“Ledakan AIDS di Indonesia Perlu Penanganan Lebih Serius.” Ini judul berita antaranews.com (16/9-2010).
Dalam berita Menteri Kesehatan, Endang Rahayu Sedyaningsih, mengatakan: "Terjadinya ledakan kasus AIDS di seluruh kota/kabupaten di Indonesia saat ini perlu ditangani lebih serius lagi."
Dengan 21.770 kasus AIDS disebutkan merupakan ancaman yang sangat serius.
Menteri menambahkan: ” …. rata-rata penderita kasus AIDS tersebut berusia 20 tahun hingga 29 tahun mencapai 37,2 persen. Sedangkan penderita AIDS yang berusia 40 hingga 49 tahun hanya mencapai 11,8 persen saja.” Jika mengacu ke rentang waktu dari tertular HIV sampai masa AIDS antara 5 - 15 tahun maka kasus-kasus AIDS yang terdeteksi sekarang terjadi pada orang-orang yang tertular pada 20 – 30 tahun.
Standar Tes HIV
Data lain disebutkan: “ .... perbandingan penderita AIDS laki-laki dan perempuan sebesar tiga berbanding satu.” Ini menunjukkan jumlah laki-laki sebagai mata rantai penyebaran HIV yang banyak. Kondisi ini membuat jumlah perempuan yang berisiko tertular HIV melalui hibungan seksual di dalam dan di luar nikah. Jumlah perempuan yang berisiko kian besar jika ada di antara laki-laki itu yang mempunyai pasangan seks di dalam dan di luar nikah lebih dari satu.

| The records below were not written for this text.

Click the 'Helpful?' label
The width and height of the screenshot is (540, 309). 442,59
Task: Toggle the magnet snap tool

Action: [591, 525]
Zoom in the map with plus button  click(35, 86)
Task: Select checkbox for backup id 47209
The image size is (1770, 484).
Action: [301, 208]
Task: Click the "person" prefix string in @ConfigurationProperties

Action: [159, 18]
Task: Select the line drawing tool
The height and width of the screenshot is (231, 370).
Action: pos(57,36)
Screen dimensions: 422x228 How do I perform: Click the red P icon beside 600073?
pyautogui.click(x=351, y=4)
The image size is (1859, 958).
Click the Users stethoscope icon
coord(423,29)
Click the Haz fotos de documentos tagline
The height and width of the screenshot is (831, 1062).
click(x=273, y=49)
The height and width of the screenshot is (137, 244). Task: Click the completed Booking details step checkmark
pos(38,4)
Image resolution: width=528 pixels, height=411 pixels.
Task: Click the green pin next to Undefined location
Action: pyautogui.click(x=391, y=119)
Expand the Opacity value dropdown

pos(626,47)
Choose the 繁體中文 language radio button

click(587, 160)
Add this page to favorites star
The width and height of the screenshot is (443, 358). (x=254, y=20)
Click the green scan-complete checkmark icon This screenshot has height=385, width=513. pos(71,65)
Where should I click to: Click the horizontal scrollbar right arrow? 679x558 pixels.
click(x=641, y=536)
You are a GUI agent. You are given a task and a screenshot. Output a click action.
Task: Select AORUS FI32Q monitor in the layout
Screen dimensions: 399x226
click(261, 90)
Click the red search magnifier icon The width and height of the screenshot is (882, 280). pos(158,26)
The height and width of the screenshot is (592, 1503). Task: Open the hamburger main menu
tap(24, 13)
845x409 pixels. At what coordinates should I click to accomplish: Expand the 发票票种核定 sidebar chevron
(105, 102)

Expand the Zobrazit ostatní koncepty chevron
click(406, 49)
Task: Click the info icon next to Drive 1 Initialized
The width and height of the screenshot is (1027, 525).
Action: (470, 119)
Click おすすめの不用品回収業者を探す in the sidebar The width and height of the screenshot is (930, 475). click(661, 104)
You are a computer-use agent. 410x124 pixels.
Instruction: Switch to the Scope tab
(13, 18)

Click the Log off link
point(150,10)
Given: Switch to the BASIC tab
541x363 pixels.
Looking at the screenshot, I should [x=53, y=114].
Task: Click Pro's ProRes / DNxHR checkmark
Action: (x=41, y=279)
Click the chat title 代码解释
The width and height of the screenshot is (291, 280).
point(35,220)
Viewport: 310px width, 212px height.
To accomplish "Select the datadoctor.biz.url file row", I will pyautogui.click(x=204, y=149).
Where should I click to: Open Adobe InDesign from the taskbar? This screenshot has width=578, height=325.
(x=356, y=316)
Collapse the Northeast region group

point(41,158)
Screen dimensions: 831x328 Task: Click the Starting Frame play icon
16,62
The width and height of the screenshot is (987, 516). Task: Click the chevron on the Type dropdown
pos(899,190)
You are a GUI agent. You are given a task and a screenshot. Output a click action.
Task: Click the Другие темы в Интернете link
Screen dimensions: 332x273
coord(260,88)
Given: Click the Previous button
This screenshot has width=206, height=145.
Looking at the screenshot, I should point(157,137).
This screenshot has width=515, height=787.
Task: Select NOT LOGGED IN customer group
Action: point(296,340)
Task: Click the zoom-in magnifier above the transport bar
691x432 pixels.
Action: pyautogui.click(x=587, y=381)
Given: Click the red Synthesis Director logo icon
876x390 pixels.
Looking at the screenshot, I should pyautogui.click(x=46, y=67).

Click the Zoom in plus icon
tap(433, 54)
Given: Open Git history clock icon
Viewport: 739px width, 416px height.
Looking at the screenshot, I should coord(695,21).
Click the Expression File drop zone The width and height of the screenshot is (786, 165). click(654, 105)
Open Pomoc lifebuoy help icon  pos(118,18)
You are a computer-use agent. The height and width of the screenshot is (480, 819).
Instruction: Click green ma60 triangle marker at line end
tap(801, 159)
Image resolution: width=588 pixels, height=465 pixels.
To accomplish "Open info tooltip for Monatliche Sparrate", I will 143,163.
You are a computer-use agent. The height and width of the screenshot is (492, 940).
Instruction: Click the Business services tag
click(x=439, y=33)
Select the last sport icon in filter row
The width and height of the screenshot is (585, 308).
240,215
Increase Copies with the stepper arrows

Data lain disebutkan: "Saat ini sudah ada pergeseran pola penyebaran AIDS, penyebaran terbesar terjadi lewat hubungan seks, bukan lagi jarum suntik." Fakta ini kian mendorong penyebaran HIV karena banyak laki-laki yang mempunyai pasangan seks di dalam dan di luar nikah lebih dari satu. Tidak sedikit pula laki-laki yang mempunyai pasangan pekerja seks atau pelanggan pekerja seks.
Menteri juga mengatakan: ” .... jumlah penderita AIDS dari seluruh Indonesia yang terbanyak di Provinsi Papua diikuti daerah Bali, kemudian DKI Jakarta.” Ini perlu penjelasan yang kompehensif karena mengesankan tiga daerah ini ’rawan’ AIDS. Padalah, banyak faktor yang membuat angka kasus AIDS di tiga provinsi ini tinggi.
Pertama, kasus yang dilaporkan di Jakarta ada yang berasal dari daerah karena mereka tes HIV di Jakarta. Di beberapa daerah tidak ada fasilitas tes HIV. Bahkan, di Jakarta ada LSM yang mendanai tes HIV dan menyediakan ’rumah singgah’ bagi orang-orang yang terdeteksi HIV. Beberapa tahun yang lalu ada beberapa orang yang terdeteksi HIV di ’rumah singgah’, tapi dalam laporan Depkes di daerah itu tidak ada kasus HIV/AIDS. Dokter dan rumah sakit di Jakarta pun selalu melaporkan kasus HIV/AIDS yang mereka deteksi.
Kedua, kampanye dan penyuluhan HIV/AIDS di tiga provinsi itu sangat gendar karena banyak LSM yang bergerak dengan bantuan donor asing. Kampanye ini mendorong banyak orang untuk menjalani tes HIV melalui konseling.
Ketiga, di tiga daerah itu sarana kesehatan memperhatikan pasien-pasien yang menunjukkan gejala penyakit terkait AIDS. Belakangan dengan bantuan donor asing disediakan fasilitas tes sukarela dengan konseling secara gratis di beberapa rumah sakit, puskesmas dan poliklinik yang dikenal sebagai Klinik VCT.